■ **ABOUT THIS EXERCISE**: Please return, with no alterations, the lines below from the very first through the one that contains "The height and width of the screenshot is (576, 873).".

(Collected data)
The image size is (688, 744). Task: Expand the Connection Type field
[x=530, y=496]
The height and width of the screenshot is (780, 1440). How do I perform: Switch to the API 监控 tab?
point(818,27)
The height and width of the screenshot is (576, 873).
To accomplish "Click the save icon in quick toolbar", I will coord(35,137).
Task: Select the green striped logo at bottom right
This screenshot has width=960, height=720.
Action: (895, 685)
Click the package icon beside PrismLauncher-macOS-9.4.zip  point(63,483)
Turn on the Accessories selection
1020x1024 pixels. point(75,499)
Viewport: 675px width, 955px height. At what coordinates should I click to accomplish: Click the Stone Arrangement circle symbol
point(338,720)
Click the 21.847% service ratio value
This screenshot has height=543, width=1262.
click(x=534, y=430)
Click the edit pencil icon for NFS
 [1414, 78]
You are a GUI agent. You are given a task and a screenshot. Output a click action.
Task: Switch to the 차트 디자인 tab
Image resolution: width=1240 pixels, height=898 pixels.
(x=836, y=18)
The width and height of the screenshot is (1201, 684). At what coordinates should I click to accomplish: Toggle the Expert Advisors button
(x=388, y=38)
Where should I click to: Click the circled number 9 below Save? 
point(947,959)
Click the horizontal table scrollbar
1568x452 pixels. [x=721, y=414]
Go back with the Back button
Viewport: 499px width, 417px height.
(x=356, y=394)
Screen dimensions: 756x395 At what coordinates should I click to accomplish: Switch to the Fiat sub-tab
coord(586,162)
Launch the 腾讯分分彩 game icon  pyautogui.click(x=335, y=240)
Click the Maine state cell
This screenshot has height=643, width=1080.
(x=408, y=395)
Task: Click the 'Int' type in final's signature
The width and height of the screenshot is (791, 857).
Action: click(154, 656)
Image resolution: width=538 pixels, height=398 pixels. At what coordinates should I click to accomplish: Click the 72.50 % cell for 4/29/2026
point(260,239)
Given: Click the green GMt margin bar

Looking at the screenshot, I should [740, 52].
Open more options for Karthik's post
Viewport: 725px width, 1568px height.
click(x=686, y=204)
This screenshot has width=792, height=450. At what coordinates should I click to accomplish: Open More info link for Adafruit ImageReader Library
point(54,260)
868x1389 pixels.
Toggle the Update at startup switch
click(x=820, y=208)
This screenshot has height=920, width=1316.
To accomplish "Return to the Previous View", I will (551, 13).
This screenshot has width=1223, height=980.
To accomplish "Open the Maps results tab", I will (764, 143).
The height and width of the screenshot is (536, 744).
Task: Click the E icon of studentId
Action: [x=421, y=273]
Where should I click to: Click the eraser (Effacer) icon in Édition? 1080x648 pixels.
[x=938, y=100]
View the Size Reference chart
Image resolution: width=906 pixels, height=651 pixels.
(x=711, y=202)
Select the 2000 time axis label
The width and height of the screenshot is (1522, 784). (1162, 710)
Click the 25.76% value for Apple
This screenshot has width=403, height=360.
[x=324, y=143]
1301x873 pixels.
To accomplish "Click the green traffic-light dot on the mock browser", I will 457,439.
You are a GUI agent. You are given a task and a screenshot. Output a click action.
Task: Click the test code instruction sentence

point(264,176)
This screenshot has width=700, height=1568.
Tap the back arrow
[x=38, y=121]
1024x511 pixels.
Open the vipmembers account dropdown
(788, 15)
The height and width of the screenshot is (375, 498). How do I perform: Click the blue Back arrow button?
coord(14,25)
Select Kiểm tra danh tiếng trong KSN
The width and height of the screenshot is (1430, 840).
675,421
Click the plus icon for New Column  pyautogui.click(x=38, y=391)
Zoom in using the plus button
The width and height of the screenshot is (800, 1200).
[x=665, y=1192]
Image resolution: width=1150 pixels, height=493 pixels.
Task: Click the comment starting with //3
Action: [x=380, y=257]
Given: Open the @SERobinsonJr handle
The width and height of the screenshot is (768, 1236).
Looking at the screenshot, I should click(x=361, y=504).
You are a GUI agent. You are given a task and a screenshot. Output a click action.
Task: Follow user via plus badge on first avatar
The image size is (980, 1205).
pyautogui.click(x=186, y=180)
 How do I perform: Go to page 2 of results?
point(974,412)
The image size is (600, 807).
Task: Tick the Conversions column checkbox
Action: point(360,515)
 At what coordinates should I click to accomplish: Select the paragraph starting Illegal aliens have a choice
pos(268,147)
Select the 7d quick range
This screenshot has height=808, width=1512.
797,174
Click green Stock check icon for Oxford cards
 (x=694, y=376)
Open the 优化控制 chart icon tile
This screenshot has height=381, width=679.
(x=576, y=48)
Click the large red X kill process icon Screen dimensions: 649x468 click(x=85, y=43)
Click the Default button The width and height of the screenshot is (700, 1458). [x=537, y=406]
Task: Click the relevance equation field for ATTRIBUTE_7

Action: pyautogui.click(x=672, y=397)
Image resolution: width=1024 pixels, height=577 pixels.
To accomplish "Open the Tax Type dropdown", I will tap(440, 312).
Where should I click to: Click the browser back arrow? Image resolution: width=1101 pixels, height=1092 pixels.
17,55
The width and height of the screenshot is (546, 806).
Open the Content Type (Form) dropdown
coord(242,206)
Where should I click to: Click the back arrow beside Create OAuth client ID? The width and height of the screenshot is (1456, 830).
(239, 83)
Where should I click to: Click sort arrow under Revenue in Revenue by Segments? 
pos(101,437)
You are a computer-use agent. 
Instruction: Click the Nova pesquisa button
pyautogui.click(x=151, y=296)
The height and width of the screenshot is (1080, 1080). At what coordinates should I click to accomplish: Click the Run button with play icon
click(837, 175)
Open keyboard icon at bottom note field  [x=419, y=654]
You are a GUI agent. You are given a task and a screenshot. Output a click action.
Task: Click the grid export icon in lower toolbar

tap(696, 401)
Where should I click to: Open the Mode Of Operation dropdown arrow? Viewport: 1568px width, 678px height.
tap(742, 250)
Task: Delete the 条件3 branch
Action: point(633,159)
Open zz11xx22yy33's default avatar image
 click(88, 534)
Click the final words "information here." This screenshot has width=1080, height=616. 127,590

■ **RESULT FOR THIS EXERCISE**:
The image size is (688, 744). Task: Expand the Connection Type field
[x=530, y=496]
The height and width of the screenshot is (780, 1440). How do I perform: Switch to the API 监控 tab?
point(818,27)
The height and width of the screenshot is (576, 873).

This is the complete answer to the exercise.